▸ **DATA SHOWN**
....

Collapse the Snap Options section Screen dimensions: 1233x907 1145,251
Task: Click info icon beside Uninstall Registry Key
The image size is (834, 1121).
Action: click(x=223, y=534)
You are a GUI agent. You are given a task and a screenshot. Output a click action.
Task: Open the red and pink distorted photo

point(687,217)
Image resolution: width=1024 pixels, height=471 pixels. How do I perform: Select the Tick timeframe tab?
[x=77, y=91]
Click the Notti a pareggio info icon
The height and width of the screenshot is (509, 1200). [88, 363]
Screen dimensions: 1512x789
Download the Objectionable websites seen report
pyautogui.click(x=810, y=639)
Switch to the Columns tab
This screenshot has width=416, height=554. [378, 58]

....

Whenever the string "dimensions" shows up in a line of the entries, copy that line.

▸ **ANSWER TO THIS EXERCISE**
Collapse the Snap Options section Screen dimensions: 1233x907 1145,251
Screen dimensions: 1512x789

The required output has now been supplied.